READING TEXT:
----
Cary sitting on the floor The concept of Cary

Chris Petit finds Wu Ming's fiction has more truth than Marc Eliot's fact when it comes to Cary Grant and Hollywood
Saturday May 21, 2005

The Observer


Cary Grant by Marc Eliot (434pp, Aurum, £18.99)
54 by Wu Ming (549pp, Heinemann, £16.99)


Cary Grant was the invention of a sarcastic Englishman with the improbable name of Archie Leach. Leach was the finest physical specimen ever to come out of Bristol and as Grant he became one of the great inventions of the 20th century, to Hollywood what Ralph Lauren would be to the garment trade, selling a carefully tailored variety of ersatz Englishness. The novel 54 - in which Grant appears as himself - states his aim succinctly: "The New Man, if there was such a thing, would be reflected in Cary Grant, the perfect prototype of Homo Atlanticus: civil without being boring; moderate, but progressive; rich, certainly, even extremely rich, but not dry, and not flabby either."
Grant's career was a triumph of wit over lack of education. Perhaps only because he was so untutored he was free to invent himself so extravagantly. But Grant and Leach shared an uneasy existence. Grant's tricky private life lay in his inability to put Leach behind him and their relationship was subject to constant revision, depression, absences and benders. In his biography Marc Eliot maintains Leach was fundamentally homosexual and resurfaced in times of crisis and disorientation in Grant's life: his master's voice.
Gary Cooper, that straight-shooting womaniser, declared Grant ambiguous. Marlene Dietrich marked Grant an F for fag after Blonde Venus (1932) and in I'm No Angel (1933) he was treated to Mae West's rolling innuendo. "I like a sophisticated man to take me out." "I'm not really sophisticated." "You're not really out yet, either." Grant had a propensity for dragging-up at costume parties and a stated preference for women's underwear, worn for practical reasons (easier to rinse and dry, saving on hotel laundry bills). Eliot claims the actor Randolph Scott was Grant's housemate and lover, but this is old chestnut remains unproven despite Eliot's best efforts, and owes a lot to Grant's cultivated ambiguity. Where Hollywood was usually taken as an excuse for sexed-up people to indulge (a system of pampered slavery), this was not Grant's motive. He was fascinated by the studio machine and intent on beating it. Hours were spent discussing with Scott ways of increasing creative control and a gaining a financial stake. Grant's acumen made him into Hollywood's first successful freelance, the first to take 10% of the takings. Behind the urbane, expansive façade lurked a mean frugality, a notoriously poor tipper and a reluctant giver of autographs.
----
ENTRIES PROVIDED:
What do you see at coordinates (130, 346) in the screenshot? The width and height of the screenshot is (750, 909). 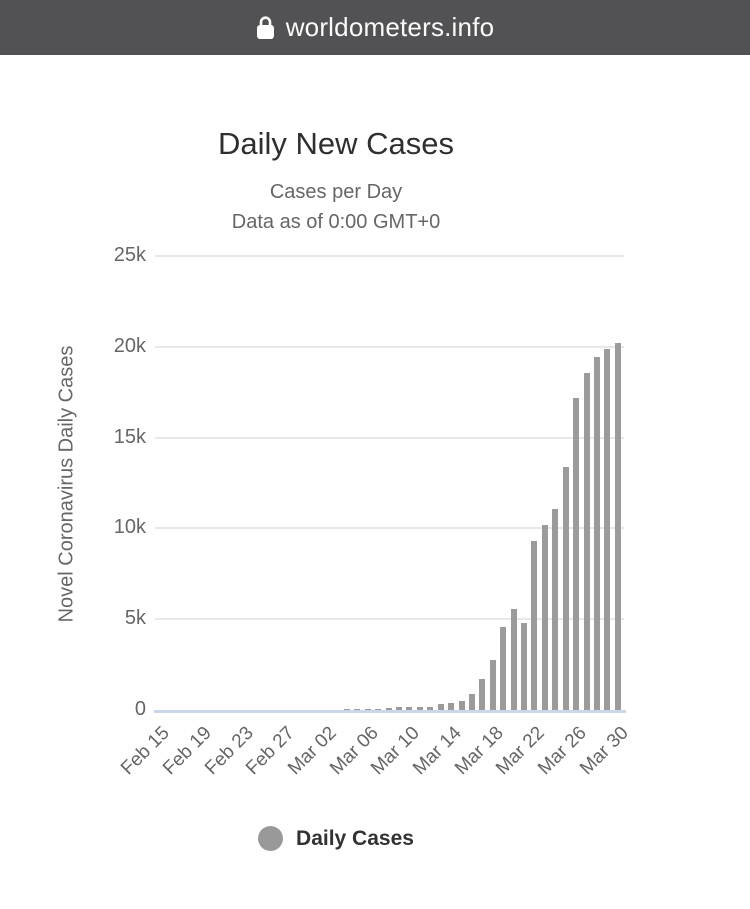 I see `y-axis-label-20k: 20k` at bounding box center [130, 346].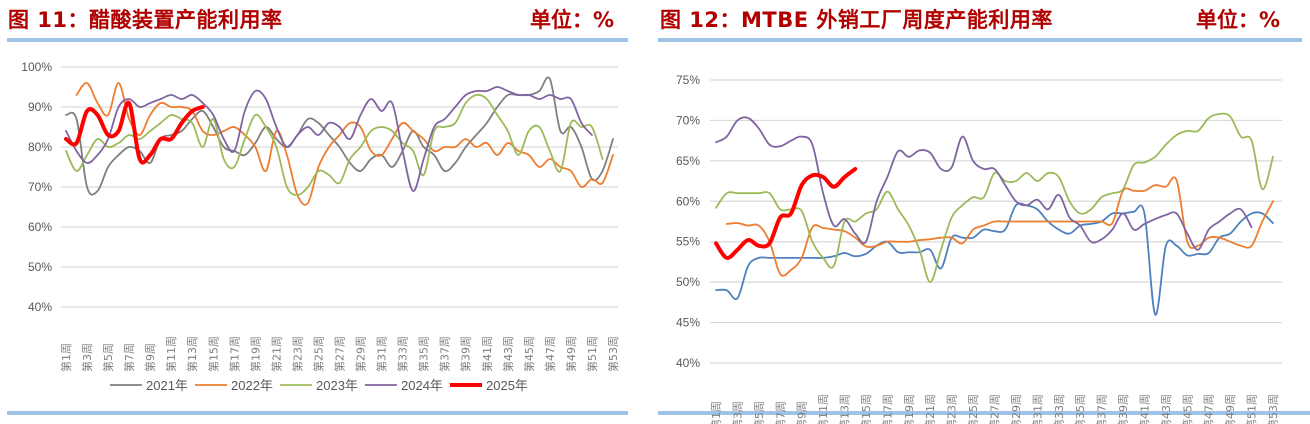 This screenshot has height=424, width=1310. I want to click on left-x-tick-label: 第29周, so click(361, 354).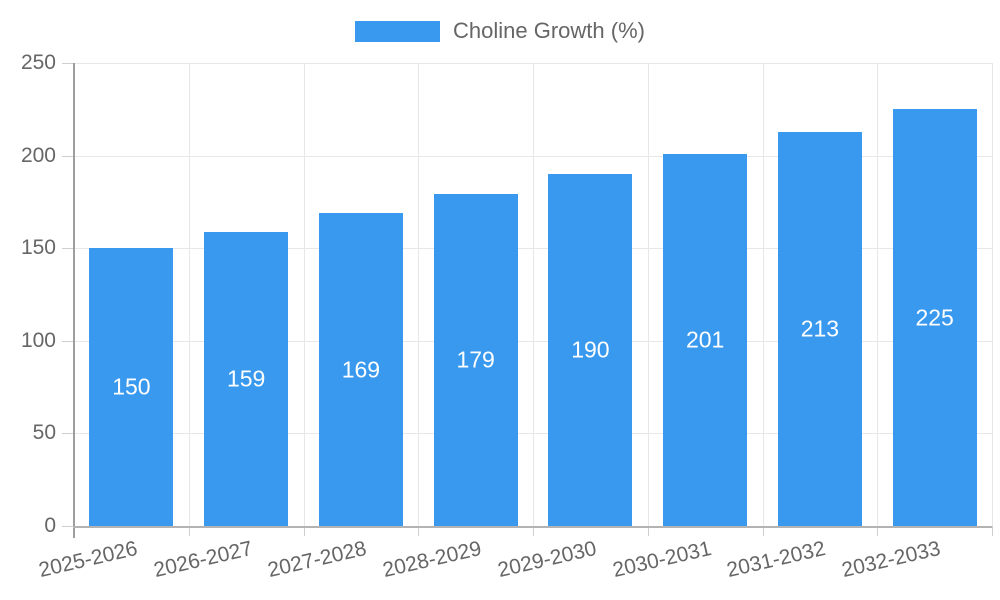  I want to click on bar-value-label: 225, so click(934, 318).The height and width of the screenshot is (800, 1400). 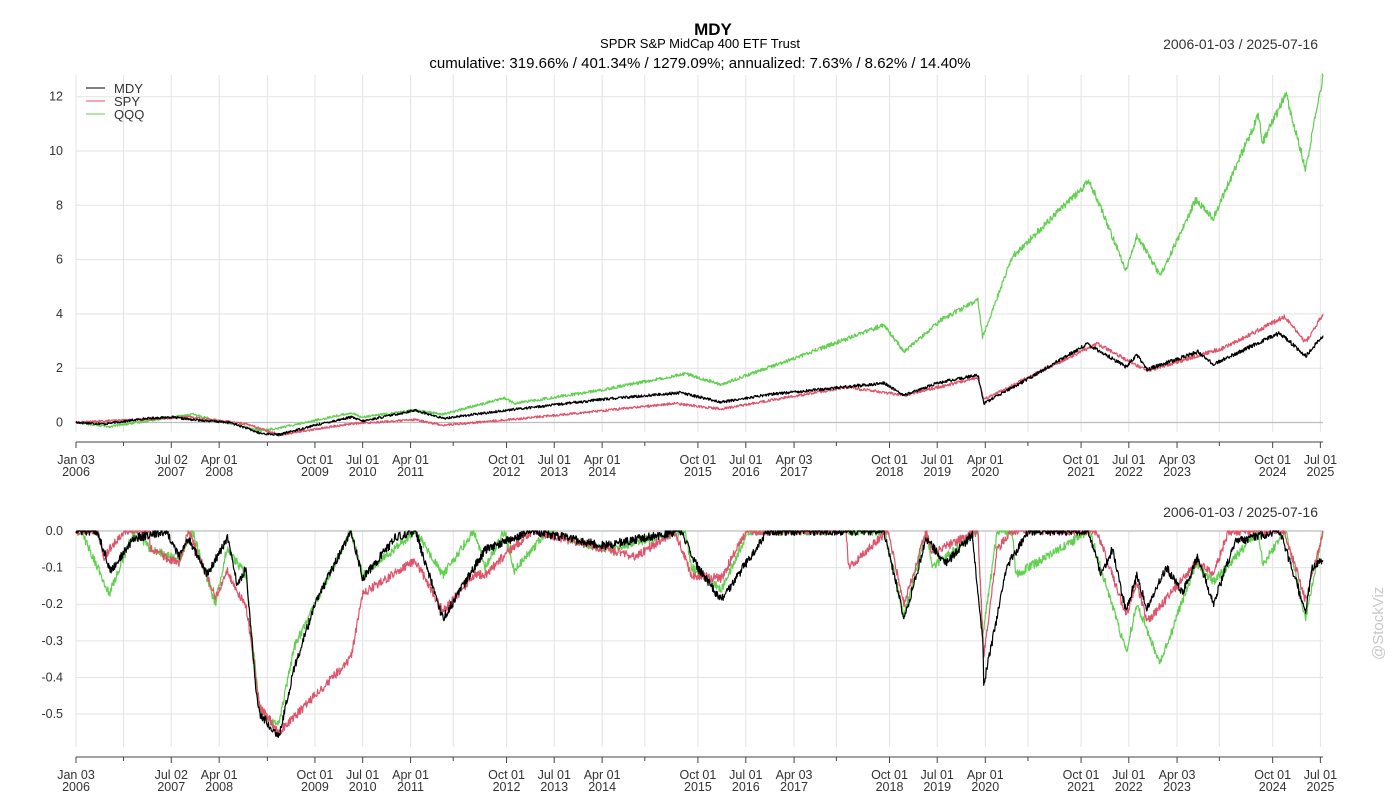 What do you see at coordinates (698, 787) in the screenshot?
I see `drawdown-xtick-year: 2015` at bounding box center [698, 787].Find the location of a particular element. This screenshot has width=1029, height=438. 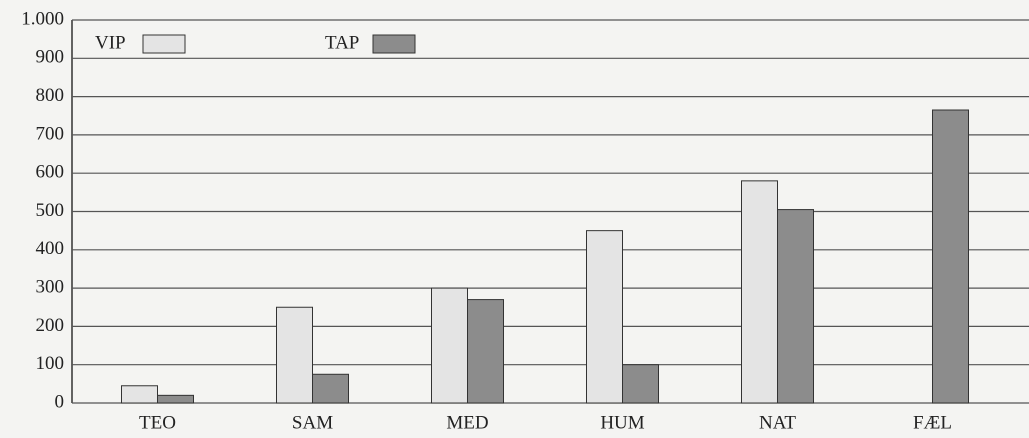

x-tick-label: FÆL is located at coordinates (932, 422). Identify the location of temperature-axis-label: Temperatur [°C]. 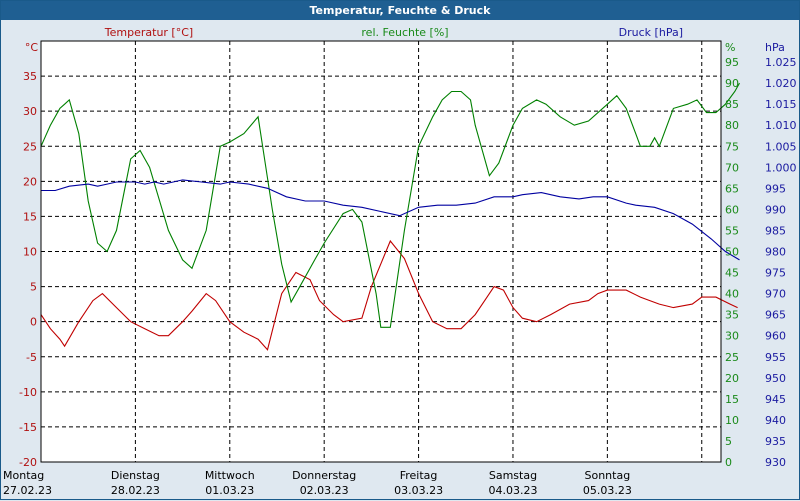
(148, 32).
----
EXERCISE INSTRUCTIONS: Resume the review of the two Cary Grant books after its last sentence, keeping to its style and subject.

RESPONSE FOR THIS EXERCISE:
To begin with he was little more than a well turned out dummy with an outsize neck (from years of acrobatics in vaudeville), disguised with high cut shirt collars. It took time to learn that he was not so much an actor as a perfect imitator. For The Awful Truth (1937), his urbane manner and zaniness was borrowed from the film's director Leo McCarey. With it he reinvented the concept of the Hollywood romantic lead, treating sex as a subtle allusion, somewhere between romanticism and irony, a long stretch from what was being offered by those "largely humourless rural hunks" Gary Cooper, Clark Gable and John Wayne. (Grant mostly avoided horses, westerns and costume.)
Few saw through Grant; Hitchcock the exception. The crafty cockney read the provincial boy for what he was, and found a soul mate in temperament and slyness. Grant became Hitchcock's surrogate in his fantasies regarding the unobtainable women he cast. In Suspicion (1941) Hitchcock removed Grant's veneer to show the nastiness. Further projects chosen by Grant were coded for Leach, such as None But the Lonely Heart (1944) in which he played a cockney reunited with his mother after years of separation. ("Love is not for the poor, son. No time for it.")

The miserable childhood Grant had struggled to leave behind resurfaced in 1932, when his drunken, bigamist father re-emerged bearing the news that the mother Grant believed was dead had been in an asylum; mum had trouble grasping the concept of Cary.
Grant learned the news as he was planning to marry for the first time. The unexpected marriage to Virginia Cherrill - a Chaplin reject and star of City Lights - is never adequately explained by Eliot and unlikely as the coup de foudre described: Grant, stepping out of the Brown Derby for a cigarette after the premiere of Blonde Venus, attended with Scott and a contract starlet for cover, saw Cherrill and was smitten.
Marriage turned into a messy variation of the screwball comedies that helped make Grant's name, with Scott moving in next door to the newlyweds. According to Eliot, the relationship with Scott continued after they had both married. Scott had an accommodating and very rich wife, who rarely showed her face in Hollywood.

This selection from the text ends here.